**Work order:** For this exercise, reproduce the entries below exactly, but only from the line containing "The image size is (924, 1309)." through the line containing "Task: Expand the gold chart to fullscreen", both included.

**Records for the exercise:**
* * *

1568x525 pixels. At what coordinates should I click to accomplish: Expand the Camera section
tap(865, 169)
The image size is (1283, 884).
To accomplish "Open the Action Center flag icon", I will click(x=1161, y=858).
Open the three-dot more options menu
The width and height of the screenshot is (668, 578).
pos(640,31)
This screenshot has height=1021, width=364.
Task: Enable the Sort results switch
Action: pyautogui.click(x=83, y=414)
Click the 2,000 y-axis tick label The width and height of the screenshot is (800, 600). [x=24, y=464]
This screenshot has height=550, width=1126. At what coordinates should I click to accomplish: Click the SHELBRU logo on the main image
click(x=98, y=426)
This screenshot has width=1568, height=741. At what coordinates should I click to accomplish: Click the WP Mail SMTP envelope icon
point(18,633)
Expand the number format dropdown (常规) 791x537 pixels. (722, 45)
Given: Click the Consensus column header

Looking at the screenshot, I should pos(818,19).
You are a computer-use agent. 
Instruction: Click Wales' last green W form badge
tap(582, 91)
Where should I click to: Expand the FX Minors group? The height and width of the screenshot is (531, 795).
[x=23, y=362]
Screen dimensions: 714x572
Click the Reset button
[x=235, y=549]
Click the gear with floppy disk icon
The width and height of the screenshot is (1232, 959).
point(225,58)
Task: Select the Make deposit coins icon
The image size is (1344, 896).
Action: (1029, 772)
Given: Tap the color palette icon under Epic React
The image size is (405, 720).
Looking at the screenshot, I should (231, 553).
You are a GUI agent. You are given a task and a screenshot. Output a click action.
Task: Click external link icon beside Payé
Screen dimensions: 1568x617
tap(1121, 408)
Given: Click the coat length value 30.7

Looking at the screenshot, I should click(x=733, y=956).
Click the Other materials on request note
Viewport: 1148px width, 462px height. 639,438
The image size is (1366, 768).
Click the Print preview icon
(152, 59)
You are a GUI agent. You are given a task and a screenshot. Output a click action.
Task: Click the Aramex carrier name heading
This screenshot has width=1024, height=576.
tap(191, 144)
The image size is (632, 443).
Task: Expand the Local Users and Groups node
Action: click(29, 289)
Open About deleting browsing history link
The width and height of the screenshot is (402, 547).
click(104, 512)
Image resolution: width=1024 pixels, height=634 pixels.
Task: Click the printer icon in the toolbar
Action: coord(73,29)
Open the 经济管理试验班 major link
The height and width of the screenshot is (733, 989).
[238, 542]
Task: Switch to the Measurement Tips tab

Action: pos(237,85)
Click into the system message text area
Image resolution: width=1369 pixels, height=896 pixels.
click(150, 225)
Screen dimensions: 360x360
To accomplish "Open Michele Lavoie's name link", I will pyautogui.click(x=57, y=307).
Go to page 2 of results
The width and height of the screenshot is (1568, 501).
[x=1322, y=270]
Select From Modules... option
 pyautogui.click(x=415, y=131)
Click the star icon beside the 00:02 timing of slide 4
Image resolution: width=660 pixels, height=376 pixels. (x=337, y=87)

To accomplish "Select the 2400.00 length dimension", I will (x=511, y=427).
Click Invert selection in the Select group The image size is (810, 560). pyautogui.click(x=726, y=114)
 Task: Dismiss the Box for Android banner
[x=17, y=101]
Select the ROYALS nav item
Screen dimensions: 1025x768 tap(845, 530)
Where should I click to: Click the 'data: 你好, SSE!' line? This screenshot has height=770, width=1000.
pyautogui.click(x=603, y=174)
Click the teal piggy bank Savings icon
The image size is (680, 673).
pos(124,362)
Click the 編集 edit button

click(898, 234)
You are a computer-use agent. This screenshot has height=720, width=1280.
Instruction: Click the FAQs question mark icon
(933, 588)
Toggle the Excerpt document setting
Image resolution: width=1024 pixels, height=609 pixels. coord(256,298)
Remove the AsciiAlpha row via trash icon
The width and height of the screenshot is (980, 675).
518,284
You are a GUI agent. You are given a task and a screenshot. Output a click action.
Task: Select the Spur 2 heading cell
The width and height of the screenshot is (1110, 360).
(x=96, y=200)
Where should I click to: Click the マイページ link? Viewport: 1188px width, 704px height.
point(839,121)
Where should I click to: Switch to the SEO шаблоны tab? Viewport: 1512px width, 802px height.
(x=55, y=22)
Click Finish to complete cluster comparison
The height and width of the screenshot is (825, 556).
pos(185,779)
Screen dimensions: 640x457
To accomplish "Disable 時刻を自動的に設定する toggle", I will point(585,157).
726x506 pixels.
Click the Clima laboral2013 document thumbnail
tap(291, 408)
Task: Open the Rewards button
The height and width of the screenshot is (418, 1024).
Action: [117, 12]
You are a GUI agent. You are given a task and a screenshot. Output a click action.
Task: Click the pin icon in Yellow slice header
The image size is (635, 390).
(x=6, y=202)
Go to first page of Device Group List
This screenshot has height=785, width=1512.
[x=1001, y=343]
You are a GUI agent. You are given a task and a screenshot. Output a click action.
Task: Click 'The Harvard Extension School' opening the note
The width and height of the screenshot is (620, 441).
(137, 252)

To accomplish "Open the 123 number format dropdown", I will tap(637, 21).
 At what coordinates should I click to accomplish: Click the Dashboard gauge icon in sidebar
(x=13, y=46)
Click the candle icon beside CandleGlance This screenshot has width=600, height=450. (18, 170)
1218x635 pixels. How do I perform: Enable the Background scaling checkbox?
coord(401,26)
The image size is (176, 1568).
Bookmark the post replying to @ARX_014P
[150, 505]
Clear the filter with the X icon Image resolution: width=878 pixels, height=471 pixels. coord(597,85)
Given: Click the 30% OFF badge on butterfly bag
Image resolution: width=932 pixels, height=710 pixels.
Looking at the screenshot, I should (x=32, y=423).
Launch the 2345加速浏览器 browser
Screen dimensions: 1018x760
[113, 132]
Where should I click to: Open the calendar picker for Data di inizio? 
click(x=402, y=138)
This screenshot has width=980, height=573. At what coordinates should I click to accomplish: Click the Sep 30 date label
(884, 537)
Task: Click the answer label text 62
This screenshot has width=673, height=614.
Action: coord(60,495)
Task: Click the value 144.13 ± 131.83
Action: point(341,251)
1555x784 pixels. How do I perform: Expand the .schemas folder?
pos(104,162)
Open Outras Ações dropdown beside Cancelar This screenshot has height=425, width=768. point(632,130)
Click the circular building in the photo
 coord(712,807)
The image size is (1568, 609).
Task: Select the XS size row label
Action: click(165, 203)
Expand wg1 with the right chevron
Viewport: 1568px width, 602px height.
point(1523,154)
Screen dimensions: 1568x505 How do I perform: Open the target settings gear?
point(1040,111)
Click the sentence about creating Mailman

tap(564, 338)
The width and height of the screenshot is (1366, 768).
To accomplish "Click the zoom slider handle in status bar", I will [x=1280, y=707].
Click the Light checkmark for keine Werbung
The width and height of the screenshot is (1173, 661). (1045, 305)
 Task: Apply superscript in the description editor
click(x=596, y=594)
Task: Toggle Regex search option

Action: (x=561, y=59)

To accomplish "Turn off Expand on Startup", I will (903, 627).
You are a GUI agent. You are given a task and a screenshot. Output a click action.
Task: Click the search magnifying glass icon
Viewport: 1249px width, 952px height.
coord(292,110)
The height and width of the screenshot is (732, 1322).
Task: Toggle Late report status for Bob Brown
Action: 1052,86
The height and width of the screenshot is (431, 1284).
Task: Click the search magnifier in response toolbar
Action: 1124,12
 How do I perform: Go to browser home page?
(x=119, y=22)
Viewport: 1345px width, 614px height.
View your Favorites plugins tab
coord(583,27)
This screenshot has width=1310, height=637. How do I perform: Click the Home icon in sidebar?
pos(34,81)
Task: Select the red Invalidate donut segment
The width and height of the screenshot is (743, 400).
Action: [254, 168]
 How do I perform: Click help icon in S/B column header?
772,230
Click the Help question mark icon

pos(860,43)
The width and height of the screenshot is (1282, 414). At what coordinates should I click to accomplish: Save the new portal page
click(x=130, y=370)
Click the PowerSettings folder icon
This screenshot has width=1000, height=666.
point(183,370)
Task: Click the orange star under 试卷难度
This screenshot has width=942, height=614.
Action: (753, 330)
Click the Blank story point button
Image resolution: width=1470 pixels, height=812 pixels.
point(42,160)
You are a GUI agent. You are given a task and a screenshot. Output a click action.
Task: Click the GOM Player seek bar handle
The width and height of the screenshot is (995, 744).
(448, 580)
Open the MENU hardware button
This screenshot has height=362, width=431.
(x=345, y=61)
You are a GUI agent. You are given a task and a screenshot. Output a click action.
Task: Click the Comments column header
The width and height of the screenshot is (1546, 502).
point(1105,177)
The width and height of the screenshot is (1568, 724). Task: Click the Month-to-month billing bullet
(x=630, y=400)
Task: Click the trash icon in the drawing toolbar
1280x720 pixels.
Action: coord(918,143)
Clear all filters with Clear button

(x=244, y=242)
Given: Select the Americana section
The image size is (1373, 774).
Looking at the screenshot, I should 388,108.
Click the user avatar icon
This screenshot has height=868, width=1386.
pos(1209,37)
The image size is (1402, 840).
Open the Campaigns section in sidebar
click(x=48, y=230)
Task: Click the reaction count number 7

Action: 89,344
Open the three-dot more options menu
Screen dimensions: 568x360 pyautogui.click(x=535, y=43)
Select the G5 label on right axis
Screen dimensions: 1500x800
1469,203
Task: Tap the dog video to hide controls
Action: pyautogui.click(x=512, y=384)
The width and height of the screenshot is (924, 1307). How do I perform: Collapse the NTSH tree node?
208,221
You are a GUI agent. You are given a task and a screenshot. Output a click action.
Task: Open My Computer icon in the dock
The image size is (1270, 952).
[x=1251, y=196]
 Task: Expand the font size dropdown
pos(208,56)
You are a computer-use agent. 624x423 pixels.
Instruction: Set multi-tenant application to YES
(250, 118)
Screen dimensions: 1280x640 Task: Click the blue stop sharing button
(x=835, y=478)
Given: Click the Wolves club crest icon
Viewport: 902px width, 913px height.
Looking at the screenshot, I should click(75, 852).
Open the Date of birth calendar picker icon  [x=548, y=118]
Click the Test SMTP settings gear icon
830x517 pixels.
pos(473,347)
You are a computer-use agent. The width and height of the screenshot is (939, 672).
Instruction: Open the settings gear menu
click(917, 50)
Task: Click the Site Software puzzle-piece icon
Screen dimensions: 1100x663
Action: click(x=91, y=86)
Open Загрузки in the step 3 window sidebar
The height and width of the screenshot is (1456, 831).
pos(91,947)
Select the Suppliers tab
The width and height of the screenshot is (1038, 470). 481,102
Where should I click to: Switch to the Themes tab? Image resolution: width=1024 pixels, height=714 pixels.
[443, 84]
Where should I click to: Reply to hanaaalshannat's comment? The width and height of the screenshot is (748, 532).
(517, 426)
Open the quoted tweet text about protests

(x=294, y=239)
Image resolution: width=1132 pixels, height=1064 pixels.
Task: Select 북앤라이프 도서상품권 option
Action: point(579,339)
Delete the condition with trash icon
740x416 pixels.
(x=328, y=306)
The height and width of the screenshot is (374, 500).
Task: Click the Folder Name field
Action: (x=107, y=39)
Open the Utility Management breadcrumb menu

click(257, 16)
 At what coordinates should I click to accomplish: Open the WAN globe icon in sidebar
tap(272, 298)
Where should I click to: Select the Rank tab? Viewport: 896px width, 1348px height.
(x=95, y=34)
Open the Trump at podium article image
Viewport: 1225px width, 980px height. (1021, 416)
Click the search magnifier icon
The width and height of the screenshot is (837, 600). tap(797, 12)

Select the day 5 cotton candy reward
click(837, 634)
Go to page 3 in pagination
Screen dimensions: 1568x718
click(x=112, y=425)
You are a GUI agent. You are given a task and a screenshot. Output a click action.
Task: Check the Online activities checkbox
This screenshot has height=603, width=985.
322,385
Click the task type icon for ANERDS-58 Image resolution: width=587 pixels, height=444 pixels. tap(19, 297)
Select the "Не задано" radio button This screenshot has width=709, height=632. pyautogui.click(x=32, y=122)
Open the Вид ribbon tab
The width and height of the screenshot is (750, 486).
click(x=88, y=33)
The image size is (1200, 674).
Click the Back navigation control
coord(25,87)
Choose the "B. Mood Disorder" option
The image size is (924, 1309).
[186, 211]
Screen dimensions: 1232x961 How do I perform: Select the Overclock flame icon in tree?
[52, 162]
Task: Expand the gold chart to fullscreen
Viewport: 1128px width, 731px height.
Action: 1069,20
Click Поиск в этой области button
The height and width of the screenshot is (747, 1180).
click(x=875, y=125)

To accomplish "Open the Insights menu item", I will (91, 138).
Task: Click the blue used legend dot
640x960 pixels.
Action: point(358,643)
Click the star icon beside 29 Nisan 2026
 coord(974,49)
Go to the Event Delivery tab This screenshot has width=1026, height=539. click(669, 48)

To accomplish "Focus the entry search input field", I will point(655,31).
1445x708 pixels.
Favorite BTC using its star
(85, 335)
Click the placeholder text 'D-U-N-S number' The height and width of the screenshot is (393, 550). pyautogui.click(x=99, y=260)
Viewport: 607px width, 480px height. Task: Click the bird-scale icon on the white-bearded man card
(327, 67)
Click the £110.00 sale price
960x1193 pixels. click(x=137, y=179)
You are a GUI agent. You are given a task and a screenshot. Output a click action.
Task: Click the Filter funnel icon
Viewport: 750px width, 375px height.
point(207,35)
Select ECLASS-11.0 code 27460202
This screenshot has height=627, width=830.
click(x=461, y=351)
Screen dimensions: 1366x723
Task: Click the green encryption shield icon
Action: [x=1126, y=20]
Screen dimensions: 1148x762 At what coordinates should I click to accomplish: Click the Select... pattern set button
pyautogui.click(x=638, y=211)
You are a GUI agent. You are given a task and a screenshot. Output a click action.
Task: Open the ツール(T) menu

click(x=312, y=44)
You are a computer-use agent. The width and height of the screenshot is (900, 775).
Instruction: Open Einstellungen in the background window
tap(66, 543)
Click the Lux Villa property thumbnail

* * *

**Solution to this problem:**
The image size is (924, 1309).
[186, 211]
Screen dimensions: 1232x961 How do I perform: Select the Overclock flame icon in tree?
[52, 162]
Task: Expand the gold chart to fullscreen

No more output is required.